If we have 60,000 images and we want a batch size of 100, then we would have 600 iterations where each iteration involves passing 600 images to the model and getting their respective predictions.

60000 / 100
600.0

Epochs

An epoch means that you have successfully passed the whole training set, 60,000 images, to the model. Continuing our example above, an epoch consists of 600 iterations.

If we want to go through the whole dataset 5 times (5 epochs) for the model to learn, then we need 3000 iterations (600 x 5).

600 * 5
3000.0

Bringing batch size, iterations and epochs together

As we have gone through above, we want to have 5 epochs, where each epoch would have 600 iterations and each iteration has a batch size of 100.

Because we want 5 epochs, we need a total of 3000 iterations.

batch_size = 100
n_iters = 3000
num_epochs = n_iters / (len(train_dataset) / batch_size)
num_epochs = int(num_epochs)

train_loader = torch.utils.data.DataLoader(dataset=train_dataset, 
                                           batch_size=batch_size, 
                                           shuffle=True)

test_loader = torch.utils.data.DataLoader(dataset=test_dataset, 
                                          batch_size=batch_size, 
                                          shuffle=False)

Step 3: Create Model Class

Creating our feedforward neural network

Compared to logistic regression with only a single linear layer, we know for an FNN we need an additional linear layer and non-linear layer.

This translates to just 4 more lines of code!

class FeedforwardNeuralNetModel(nn.Module):
    def __init__(self, input_dim, hidden_dim, output_dim):
        super(FeedforwardNeuralNetModel, self).__init__()
        # Linear function
        self.fc1 = nn.Linear(input_dim, hidden_dim) 

        # Non-linearity
        self.sigmoid = nn.Sigmoid()

        # Linear function (readout)
        self.fc2 = nn.Linear(hidden_dim, output_dim)  

    def forward(self, x):
        # Linear function  # LINEAR
        out = self.fc1(x)

        # Non-linearity  # NON-LINEAR
        out = self.sigmoid(out)

        # Linear function (readout)  # LINEAR
        out = self.fc2(out)
        return out

Step 4: Instantiate Model Class

  • Input dimension: 784
    • Size of image
    • \(28 \times 28 = 784\)
  • Output dimension: 10
    • 0, 1, 2, 3, 4, 5, 6, 7, 8, 9
  • Hidden dimension: 100
    • Can be any number
    • Similar term
      • Number of neurons
      • Number of non-linear activation functions

Instantiating our model class

Our input size is determined by the size of the image (numbers ranging from 0 to 9) which has a width of 28 pixels and a height of 28 pixels. Hence the size of our input is 784 (28 x 28).

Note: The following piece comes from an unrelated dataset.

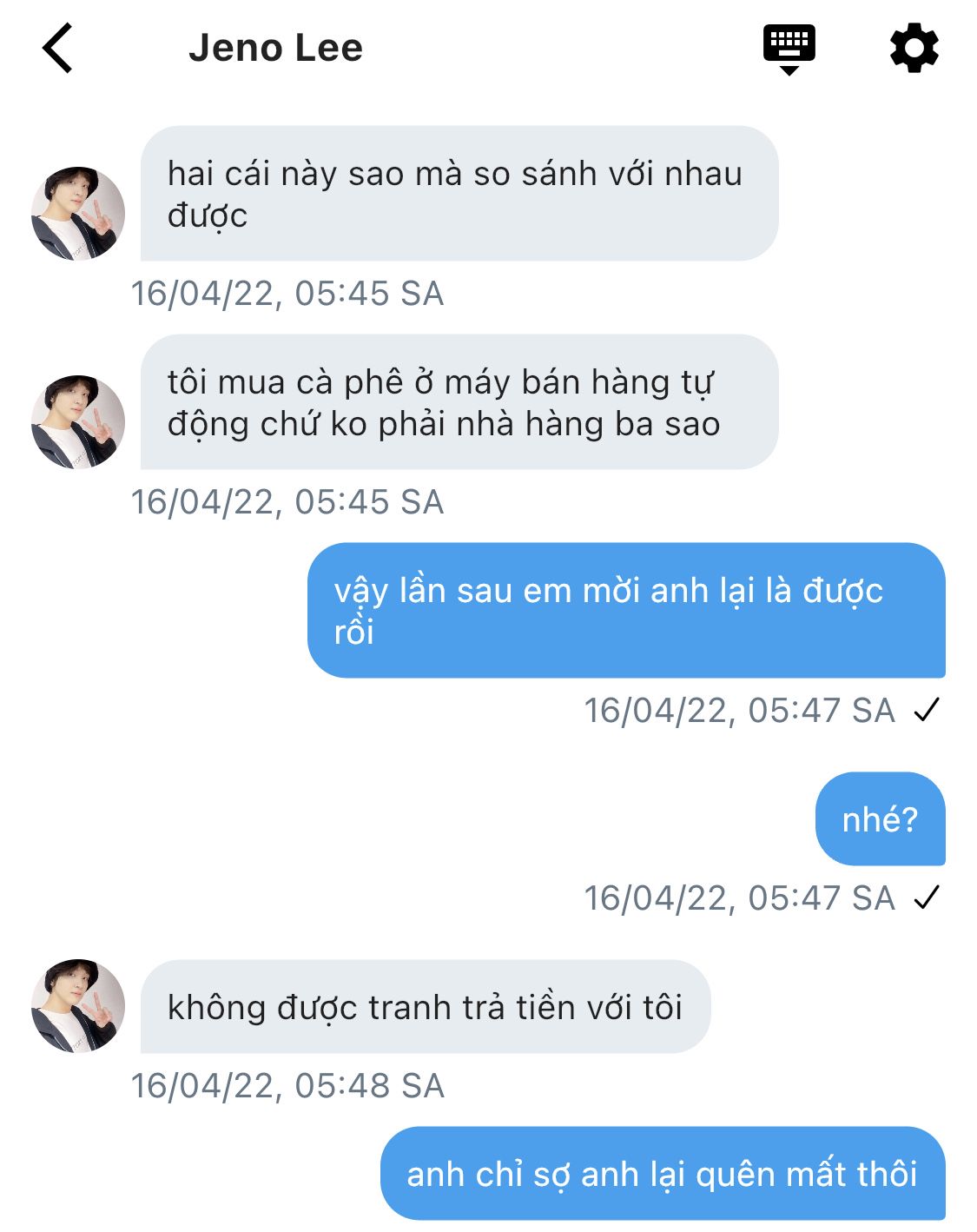Tap the blue "vậy lần sau em mời" bubble
977x1232 pixels.
coord(625,611)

Our output size is what we are trying to predict. When we pass an image to our model, it will try to predict if it's 0, 1, 2, 3, 4, 5, 6, 7, 8, or 9. That is a total of 10 classes, hence we have an output size of 10.

Now the tricky part is in determining our hidden layer size, that is the size of our first linear layer prior to the non-linear layer. This can be any number, a larger number implies a bigger model with more parameters. Intuitively we think a bigger model equates to a better model, but a bigger model requires more training samples to learn and converge to a good model (also called curse of dimensionality). Hence, it is wise to pick the model size for the problem at hand. Because it is a simple problem of recognizing digits, we typically would not need a big model to achieve state-of-the-art results.

On the flipside, too small of a hidden size would mean there would be insufficient model capacity to predict competently. In layman terms, too small of a capacity implies a smaller brain capacity so no matter how many training samples you give it, it has a maximum capacity in terms of its predictive power.

input_dim = 28*28
hidden_dim = 100
output_dim = 10

model = FeedforwardNeuralNetModel(input_dim, hidden_dim, output_dim)

Step 5: Instantiate Loss Class

  • Feedforward Neural Network: Cross Entropy Loss
    • Logistic Regression: Cross Entropy Loss
    • Linear Regression: MSE

Loss class

This is exactly the same as what we did in logistic regression. Because we are going through a classification problem, cross entropy function is required to compute the loss between our softmax outputs and our binary labels.

criterion = nn.CrossEntropyLoss()

Step 6: Instantiate Optimizer Class

  • Simplified equation
    • \(\theta = \theta - \eta \cdot \nabla_\theta\)
      • \(\theta\): parameters (our tensors with gradient accumulation capabilities)
      • \(\eta\): learning rate (how fast we want to learn)
      • \(\nabla_\theta\): parameters' gradients
  • Even simplier equation
    • parameters = parameters - learning_rate * parameters_gradients
    • At every iteration, we update our model's parameters

Optimizer class

Learning rate determines how fast the algorithm learns. Too small and the algorithm learns too slowly, too large and the algorithm learns too fast resulting in instabilities.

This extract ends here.